The construction firms responsible for dismantling the former Deutsche Bank building will likely face substantial financial liability after a nightmare six-day stretch that left two firefighters dead Saturday, and three people injured today, including two more firefighters and a construction worker.
Robert Clifford, a lawyer specializing in construction accidents, said he expects the City of New York, the Port Authority and perhaps several other governmental organizations to undertake an exhaustive investigation into the ultimate causes of last weekend's deadly fire and today's falling construction tool.
"Once they determine the cause of the collapse they will then pretty much chart out a pathway of liability for who will be held responsible for the injuries and deaths that have occurred," Clifford, a senior partner at the Chicago-based Clifford Law Offices, said.
Liability for the deceased firefighters alone could stretch into the millions once their future earnings potential and family obligations are considered, according to Ken Halperin, an attorney specializing in liability work.
The list of firms facing financial liability could be quite long. Clifford led the prosecution on the high-profile collapse of scaffolding at Chicago's John Hancock building in 2002 that left three people dead and eight more injured. In that case, he said, the manufacturer of the scaffold, the owner of the building, its architect, and the general contractor on the job were all held financially liable for a total of $75 million.
And the contractors may also face charges of negligent homicide in conjunction with Saturday's deaths, news outlets have reported. These charges might follow if it is found that broken standpipes, which if functional could have spared the firefighters' lives, were improperly inspected or maintained.
The New York City government is responsible to its firefighters through workers' compensation programs. Clifford said that firefighters and their families normally cannot sue their employer, the New York Fire Department, through the court of law, though they can appeal to their employer for the amount of compensation they receive.
Bovis Lend Lease is the general contractor in charge of demolishing the Deutsche Bank building, which was irreparably damaged from the Sept. 11 terrorist attacks.
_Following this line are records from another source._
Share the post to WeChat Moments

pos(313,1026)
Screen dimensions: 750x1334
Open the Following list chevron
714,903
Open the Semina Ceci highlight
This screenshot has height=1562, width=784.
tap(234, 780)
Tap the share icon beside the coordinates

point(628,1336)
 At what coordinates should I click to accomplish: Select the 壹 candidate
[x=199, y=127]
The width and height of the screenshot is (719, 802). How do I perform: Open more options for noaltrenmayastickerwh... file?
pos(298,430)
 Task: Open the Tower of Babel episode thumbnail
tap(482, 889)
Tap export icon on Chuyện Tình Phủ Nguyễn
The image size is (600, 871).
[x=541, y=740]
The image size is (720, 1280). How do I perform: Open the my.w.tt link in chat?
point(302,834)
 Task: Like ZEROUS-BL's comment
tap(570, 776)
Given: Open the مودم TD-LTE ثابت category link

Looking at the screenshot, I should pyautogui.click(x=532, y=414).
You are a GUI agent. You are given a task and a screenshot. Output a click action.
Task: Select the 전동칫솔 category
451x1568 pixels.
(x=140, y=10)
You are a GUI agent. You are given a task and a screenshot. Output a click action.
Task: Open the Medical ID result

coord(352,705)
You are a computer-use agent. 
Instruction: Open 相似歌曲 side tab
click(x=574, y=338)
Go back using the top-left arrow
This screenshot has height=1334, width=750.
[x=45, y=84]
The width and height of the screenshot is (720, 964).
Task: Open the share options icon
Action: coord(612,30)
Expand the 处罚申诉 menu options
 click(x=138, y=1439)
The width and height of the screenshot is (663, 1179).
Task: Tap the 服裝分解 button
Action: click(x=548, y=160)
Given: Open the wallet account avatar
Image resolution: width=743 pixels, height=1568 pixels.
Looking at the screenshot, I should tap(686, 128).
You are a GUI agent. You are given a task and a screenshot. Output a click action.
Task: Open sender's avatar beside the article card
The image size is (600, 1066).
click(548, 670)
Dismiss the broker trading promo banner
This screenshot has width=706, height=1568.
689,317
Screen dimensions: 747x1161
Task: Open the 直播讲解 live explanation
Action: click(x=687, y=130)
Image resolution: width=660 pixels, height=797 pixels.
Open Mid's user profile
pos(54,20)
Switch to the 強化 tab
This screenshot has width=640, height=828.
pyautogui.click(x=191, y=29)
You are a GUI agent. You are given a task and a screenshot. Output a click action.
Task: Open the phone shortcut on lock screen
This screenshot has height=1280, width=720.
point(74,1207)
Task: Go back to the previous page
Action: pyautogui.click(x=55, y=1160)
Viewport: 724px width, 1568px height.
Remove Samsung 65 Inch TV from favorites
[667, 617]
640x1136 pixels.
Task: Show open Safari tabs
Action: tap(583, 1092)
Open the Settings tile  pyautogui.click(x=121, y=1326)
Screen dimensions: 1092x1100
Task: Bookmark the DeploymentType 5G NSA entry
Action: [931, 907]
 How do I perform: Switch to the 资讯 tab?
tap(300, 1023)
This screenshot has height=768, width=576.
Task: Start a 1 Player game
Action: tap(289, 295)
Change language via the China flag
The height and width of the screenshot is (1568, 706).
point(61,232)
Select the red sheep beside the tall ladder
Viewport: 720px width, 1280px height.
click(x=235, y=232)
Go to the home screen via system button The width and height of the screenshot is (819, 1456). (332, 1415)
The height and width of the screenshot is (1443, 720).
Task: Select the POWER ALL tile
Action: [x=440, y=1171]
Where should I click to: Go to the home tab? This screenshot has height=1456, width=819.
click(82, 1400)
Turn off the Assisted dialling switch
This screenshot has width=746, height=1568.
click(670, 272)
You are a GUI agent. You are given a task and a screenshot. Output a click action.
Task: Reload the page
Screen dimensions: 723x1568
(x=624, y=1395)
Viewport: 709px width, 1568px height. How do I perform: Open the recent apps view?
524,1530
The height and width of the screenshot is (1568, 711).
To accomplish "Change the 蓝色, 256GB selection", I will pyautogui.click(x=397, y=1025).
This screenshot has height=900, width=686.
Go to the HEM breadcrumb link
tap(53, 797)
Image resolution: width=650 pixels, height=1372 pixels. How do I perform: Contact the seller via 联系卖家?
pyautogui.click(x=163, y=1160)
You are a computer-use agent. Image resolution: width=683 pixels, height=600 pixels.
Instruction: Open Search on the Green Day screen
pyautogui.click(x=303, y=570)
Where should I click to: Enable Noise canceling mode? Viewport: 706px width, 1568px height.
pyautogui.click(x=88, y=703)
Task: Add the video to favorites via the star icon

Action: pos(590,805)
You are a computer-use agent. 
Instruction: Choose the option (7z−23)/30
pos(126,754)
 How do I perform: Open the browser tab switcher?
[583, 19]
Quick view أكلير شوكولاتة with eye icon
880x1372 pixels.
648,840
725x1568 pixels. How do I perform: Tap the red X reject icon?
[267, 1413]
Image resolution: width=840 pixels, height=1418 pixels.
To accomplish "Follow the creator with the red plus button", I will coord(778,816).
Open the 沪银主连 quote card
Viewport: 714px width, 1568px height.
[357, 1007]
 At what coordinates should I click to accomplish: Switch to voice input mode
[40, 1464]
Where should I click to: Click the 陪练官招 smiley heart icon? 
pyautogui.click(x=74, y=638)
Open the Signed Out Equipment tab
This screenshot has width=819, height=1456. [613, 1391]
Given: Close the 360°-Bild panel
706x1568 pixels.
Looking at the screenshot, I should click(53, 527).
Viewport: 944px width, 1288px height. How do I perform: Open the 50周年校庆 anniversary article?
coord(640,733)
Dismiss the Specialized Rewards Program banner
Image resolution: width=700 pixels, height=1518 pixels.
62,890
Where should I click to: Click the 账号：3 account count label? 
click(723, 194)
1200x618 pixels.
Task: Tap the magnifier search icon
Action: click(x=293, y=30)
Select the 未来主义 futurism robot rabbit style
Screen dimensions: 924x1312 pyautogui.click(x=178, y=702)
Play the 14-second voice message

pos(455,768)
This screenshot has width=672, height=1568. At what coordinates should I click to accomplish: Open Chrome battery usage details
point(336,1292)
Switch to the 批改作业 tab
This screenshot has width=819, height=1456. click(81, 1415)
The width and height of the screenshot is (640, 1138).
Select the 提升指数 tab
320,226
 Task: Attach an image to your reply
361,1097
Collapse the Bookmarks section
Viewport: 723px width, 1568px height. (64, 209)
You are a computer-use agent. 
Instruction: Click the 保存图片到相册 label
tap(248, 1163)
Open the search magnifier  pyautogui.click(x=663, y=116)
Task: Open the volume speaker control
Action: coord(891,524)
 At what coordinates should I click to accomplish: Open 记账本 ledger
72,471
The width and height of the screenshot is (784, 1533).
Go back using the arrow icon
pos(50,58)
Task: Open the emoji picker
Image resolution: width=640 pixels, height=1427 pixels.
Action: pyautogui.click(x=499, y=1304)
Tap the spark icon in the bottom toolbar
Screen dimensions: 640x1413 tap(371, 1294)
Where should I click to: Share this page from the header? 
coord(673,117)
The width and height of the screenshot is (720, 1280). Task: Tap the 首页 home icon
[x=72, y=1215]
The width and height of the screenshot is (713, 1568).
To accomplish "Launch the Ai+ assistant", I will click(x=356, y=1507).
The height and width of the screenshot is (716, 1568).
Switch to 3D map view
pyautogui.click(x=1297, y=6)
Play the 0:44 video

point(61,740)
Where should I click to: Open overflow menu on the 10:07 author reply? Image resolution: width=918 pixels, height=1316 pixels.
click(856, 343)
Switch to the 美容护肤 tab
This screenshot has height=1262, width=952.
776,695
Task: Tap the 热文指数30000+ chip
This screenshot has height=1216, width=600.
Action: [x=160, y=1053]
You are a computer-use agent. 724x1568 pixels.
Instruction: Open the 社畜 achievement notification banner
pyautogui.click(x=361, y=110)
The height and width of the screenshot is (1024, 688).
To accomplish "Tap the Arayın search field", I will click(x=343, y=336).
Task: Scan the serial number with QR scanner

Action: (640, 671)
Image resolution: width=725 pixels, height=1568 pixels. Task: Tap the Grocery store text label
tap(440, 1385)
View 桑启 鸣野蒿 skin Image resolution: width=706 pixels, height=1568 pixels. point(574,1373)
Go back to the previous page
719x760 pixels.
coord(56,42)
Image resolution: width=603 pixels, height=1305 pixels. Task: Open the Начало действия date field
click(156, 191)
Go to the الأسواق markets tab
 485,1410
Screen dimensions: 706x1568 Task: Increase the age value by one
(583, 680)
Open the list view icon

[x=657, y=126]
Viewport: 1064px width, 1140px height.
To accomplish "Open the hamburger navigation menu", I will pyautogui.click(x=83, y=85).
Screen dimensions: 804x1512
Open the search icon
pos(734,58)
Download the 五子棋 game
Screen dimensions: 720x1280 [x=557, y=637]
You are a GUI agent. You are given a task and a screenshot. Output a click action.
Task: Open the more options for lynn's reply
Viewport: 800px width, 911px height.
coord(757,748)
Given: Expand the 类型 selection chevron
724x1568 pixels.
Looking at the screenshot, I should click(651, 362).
A liability case may ultimately turn on how negligent they were in conforming to safety codes on the job site.
Prosecutors may have to jump through some legal loopholes to prosecute the firm actually conducting the demolition work. The New York Times reported today that The John Galt Corporation, hired by Bovis last year, appears to be a corporation in name only. According to the Times it was apparently set up by the Regional Scaffolding and Hoisting Company to "insulate the assets of a parent company from the enormous potential liabilities of demolition work."
But Halperin said these types of legal arrangements likely will not prevent the victims from receiving compensation. He said that whoever was working on the building would have had to take out insurance on the demolition.
"To avoid civil liability you can set up ten thousand companies, but somebody's got to take out insurance," he said.